Assigned task
Please copy exactly every line from the one that contains "Task: Click the Year To Date column header" to the end of the data below, with both ends included and no other lines.

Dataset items

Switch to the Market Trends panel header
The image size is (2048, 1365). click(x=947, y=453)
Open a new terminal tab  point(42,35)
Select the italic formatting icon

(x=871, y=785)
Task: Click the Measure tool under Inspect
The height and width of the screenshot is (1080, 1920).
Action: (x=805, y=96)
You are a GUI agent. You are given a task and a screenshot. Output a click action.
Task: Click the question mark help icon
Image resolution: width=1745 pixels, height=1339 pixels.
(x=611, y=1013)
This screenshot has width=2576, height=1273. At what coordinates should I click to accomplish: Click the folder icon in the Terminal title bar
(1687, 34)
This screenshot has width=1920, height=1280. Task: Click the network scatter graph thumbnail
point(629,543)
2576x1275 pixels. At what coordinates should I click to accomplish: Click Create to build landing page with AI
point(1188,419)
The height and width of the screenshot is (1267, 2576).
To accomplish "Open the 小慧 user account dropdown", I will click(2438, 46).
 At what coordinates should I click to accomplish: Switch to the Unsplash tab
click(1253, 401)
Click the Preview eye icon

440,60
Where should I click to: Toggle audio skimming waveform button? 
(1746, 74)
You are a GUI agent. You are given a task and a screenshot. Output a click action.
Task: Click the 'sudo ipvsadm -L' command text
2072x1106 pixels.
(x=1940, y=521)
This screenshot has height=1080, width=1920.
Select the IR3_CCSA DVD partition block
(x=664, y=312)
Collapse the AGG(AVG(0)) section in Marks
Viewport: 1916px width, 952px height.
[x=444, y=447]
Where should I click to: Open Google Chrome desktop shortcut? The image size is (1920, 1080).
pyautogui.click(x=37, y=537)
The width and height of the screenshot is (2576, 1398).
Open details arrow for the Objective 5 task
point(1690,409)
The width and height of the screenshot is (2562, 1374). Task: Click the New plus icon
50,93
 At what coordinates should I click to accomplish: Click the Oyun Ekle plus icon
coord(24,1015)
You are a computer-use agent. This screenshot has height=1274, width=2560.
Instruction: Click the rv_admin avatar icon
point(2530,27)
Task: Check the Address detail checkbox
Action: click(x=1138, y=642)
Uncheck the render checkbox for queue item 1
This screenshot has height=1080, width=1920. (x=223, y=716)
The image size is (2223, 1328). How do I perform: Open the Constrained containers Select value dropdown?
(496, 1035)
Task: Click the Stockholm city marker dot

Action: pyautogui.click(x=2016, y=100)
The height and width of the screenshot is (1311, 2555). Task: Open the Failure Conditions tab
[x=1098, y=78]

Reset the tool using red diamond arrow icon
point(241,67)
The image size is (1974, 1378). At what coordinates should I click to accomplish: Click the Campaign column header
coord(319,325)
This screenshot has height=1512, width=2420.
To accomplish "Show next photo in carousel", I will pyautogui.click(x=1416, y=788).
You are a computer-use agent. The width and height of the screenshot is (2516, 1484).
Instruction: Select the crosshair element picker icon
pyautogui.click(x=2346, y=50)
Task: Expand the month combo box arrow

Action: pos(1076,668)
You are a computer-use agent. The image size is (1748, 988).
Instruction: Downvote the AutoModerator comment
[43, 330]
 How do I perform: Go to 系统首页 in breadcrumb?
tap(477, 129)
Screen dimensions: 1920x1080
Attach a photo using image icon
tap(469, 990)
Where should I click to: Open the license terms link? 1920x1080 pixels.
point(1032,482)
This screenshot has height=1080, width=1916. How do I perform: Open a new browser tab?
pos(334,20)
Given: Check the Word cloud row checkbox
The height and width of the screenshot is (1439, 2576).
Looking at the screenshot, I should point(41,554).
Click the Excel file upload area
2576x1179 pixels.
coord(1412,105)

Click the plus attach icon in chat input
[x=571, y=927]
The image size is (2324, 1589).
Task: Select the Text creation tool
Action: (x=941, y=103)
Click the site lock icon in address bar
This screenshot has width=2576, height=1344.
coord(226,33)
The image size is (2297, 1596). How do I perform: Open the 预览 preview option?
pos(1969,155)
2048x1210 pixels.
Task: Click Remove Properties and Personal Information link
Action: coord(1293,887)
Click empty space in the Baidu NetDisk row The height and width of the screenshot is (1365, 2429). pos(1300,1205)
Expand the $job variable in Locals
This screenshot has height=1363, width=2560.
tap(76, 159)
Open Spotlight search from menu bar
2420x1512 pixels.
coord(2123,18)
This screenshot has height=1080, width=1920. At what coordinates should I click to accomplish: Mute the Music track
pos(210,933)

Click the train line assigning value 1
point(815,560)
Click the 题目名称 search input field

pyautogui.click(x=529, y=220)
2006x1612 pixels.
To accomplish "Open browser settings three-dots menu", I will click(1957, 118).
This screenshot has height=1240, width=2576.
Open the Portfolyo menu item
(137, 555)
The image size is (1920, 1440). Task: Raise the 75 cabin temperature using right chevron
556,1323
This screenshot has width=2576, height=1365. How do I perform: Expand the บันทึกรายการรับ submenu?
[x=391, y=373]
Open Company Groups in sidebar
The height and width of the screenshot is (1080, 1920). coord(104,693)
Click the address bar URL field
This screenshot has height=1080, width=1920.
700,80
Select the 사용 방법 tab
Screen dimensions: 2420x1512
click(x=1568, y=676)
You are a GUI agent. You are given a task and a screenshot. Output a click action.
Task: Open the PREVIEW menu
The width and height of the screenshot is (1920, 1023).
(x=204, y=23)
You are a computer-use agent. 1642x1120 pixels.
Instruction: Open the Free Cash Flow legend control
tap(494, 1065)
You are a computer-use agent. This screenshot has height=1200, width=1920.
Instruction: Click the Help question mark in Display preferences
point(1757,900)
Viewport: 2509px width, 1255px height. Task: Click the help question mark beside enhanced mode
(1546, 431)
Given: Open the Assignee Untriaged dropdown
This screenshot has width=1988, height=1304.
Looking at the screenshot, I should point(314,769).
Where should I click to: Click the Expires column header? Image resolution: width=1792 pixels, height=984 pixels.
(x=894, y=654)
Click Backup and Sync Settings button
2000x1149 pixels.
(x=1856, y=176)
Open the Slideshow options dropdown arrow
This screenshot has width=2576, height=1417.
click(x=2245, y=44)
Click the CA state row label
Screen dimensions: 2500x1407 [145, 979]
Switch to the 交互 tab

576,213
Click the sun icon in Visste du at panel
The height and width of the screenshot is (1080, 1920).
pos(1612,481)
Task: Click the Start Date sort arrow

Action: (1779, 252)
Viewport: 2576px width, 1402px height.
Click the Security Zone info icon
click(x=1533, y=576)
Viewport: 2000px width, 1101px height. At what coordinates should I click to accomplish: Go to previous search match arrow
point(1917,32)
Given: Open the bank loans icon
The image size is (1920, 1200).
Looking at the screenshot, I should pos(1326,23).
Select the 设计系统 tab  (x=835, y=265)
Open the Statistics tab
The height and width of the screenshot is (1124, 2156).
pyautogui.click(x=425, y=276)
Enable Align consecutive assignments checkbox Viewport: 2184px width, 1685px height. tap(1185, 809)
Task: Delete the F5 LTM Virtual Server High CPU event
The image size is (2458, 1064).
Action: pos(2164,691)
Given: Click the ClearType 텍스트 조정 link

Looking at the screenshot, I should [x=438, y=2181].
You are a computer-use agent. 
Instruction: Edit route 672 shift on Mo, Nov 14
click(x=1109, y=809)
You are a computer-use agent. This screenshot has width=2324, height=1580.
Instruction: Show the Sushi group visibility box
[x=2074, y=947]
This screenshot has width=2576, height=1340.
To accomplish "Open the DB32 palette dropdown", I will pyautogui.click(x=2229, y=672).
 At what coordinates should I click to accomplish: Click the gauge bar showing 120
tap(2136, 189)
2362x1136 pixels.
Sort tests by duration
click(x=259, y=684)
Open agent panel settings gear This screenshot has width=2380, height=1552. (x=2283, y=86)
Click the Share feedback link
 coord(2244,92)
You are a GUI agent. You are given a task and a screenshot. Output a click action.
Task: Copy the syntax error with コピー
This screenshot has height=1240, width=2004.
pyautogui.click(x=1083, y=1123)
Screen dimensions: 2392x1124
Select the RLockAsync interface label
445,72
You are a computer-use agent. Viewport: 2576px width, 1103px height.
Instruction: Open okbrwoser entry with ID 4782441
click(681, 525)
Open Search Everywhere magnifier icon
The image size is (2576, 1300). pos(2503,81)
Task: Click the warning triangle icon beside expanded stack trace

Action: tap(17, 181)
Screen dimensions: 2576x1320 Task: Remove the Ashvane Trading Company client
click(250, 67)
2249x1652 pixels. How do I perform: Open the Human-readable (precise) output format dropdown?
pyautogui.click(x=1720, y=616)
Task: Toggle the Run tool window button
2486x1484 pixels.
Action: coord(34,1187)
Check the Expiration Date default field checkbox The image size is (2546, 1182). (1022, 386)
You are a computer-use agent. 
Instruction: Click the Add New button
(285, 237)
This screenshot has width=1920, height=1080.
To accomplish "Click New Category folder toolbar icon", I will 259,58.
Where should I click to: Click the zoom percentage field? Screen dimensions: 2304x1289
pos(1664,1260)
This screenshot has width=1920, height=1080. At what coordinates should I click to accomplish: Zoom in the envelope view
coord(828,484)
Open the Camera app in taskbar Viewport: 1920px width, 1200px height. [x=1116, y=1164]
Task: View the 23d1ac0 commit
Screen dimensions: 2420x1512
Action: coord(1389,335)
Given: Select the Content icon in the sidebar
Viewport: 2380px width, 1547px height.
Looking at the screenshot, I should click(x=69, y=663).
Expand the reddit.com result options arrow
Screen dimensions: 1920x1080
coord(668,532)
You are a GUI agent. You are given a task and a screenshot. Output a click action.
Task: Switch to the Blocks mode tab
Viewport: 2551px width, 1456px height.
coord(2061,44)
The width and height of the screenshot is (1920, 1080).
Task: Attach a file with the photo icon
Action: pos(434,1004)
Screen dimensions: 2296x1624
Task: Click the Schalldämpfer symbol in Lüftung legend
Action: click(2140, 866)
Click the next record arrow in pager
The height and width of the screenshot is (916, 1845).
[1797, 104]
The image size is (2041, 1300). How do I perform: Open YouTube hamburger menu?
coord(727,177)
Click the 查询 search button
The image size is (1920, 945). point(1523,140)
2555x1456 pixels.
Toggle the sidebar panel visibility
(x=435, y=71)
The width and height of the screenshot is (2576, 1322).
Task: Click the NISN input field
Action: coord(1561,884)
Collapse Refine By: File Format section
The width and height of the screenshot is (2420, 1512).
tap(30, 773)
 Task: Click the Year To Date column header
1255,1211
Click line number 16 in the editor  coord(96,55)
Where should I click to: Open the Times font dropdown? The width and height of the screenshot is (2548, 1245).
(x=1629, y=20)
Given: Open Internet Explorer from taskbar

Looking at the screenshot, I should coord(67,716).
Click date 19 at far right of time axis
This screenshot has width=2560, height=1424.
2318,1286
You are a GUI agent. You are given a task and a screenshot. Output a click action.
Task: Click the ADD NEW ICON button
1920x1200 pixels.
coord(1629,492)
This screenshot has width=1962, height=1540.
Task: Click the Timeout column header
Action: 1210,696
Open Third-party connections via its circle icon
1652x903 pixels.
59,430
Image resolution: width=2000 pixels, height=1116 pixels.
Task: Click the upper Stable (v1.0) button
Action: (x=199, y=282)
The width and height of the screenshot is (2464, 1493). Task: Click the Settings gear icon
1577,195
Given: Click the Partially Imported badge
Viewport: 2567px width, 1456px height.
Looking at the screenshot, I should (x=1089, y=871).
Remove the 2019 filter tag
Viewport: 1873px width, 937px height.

Solution to this exercise
 Task: Click the Year To Date column header
1255,1211
Click line number 16 in the editor  coord(96,55)
Where should I click to: Open the Times font dropdown? The width and height of the screenshot is (2548, 1245).
(x=1629, y=20)
Given: Open Internet Explorer from taskbar

Looking at the screenshot, I should coord(67,716).
Click date 19 at far right of time axis
This screenshot has width=2560, height=1424.
2318,1286
You are a GUI agent. You are given a task and a screenshot. Output a click action.
Task: Click the ADD NEW ICON button
1920x1200 pixels.
coord(1629,492)
This screenshot has width=1962, height=1540.
Task: Click the Timeout column header
Action: 1210,696
Open Third-party connections via its circle icon
1652x903 pixels.
59,430
Image resolution: width=2000 pixels, height=1116 pixels.
Task: Click the upper Stable (v1.0) button
Action: (x=199, y=282)
The width and height of the screenshot is (2464, 1493). Task: Click the Settings gear icon
1577,195
Given: Click the Partially Imported badge
Viewport: 2567px width, 1456px height.
Looking at the screenshot, I should (x=1089, y=871).
Remove the 2019 filter tag
Viewport: 1873px width, 937px height.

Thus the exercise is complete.